Thursday, January 5, 2012

Caleb's Crossing

Caleb's Crossing by Geraldine Brooks (2011)

In 1665 the first Native American graduated from Harvard, and though little is known about his life, Geraldine Brooks has filled in that story in her latest work of historical fiction. Our narrator, Bethia, is a young woman living on Martha's Vineyard. Her father, a pastor, is trying to win over the heathen natives to Christianity. Though it is inappropriate in Puritan society, Bethia befriends a native boy, who she calls Caleb, and sees him in secret, learning about his people and their ways. This she blames for the many misfortunes that befall her family. She is tempted by their primitive religion, and even just spending time with this boy in secret is a sin, more so because he is a heathen. Her father begins to tutor Caleb and another native boy along with Bethia's brother, and eventually the three go to Cambridge to continue their schooling there. Caleb is brought ever more into the English world, creating a rift with his own people, but he never completely casts off his past.

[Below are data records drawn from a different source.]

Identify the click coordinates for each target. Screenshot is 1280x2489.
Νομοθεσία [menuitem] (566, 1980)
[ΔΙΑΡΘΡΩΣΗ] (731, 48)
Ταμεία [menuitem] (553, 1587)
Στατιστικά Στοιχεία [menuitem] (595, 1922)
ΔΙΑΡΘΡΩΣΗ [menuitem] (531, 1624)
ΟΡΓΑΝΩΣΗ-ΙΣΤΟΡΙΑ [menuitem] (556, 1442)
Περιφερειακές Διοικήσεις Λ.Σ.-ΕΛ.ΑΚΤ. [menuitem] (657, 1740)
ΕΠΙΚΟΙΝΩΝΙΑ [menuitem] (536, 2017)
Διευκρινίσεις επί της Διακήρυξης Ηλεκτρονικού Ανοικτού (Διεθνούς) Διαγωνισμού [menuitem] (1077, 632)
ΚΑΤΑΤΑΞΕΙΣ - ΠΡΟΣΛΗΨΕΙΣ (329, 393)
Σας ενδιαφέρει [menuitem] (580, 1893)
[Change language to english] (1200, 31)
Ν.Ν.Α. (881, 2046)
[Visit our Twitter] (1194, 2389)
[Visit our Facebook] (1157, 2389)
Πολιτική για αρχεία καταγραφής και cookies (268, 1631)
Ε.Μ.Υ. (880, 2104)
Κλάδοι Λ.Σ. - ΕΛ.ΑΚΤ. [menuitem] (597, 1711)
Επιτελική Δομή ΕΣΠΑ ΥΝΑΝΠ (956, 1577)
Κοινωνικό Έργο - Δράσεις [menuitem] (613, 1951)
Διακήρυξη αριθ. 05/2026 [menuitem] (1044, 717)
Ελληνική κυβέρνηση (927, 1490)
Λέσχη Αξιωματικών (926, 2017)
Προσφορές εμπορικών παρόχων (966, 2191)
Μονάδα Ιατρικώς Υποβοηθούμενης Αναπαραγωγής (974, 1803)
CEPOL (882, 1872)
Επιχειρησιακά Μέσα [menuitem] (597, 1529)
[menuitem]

This was a well-crafted story, so detailed in the ways of life for that place and time, and with a dramatic but believable story arc. Caleb was rather a mysterious character, more so because the story was told not from his point of view, but from Bethia's. Although she is close to Caleb for a time, she never really gets to know him as she'd like, and soon she is distracted by the responsibilities and tragedies in her own family and goes long periods without seeing him at all. But what is clear is that he is very bright and although he adopts English ways a part of him is still true to his roots.

The most noticeable aspects of life in this story were the position of various people, such as natives and women. Caleb was frequently treated as an outcast, and Bethia as one not deserving of education. But there were also many details I found fascinating. For instance, potable water wasn't as plentiful as today and the most common beverage was beer, even for children. They also ate very differently. It seemed that the large meal was at noon (which makes sense when you are doing manual labor all during the day) and then at night their dinner would be something like cornbread with butter, and beer. Hardly what we would consider a meal. I loved all those details about daily life!

Parts of this book just beg to be read out loud because the words are so beautifully strung together. I am reminded of Ann Patchett by the lushness of the writing and the strong imagery. Her descriptions were apt and recognizable, and sometimes unexpected. In a description of the library at Harvard, she says "The air in the room had a pleasant biscuit tang, like a hard-baked crust just drawn from the oven." There were so many passages I wanted to mark and quote because they are so expressive and beautiful, but I could fill pages with this and you're better off just reading the book.

I usually hesitate to read fiction based on real characters because I have such a tenuous grasp on history I'm afraid I'll further muddy the waters. Thankfully Brooks included an afterword discussing what of the story was actually true - very little it turns out, because there's almost nothing known about Caleb, and Bethia is entirely made up. I'm so glad I finally picked this up. It's the first book of hers I've read, but it won't be the last.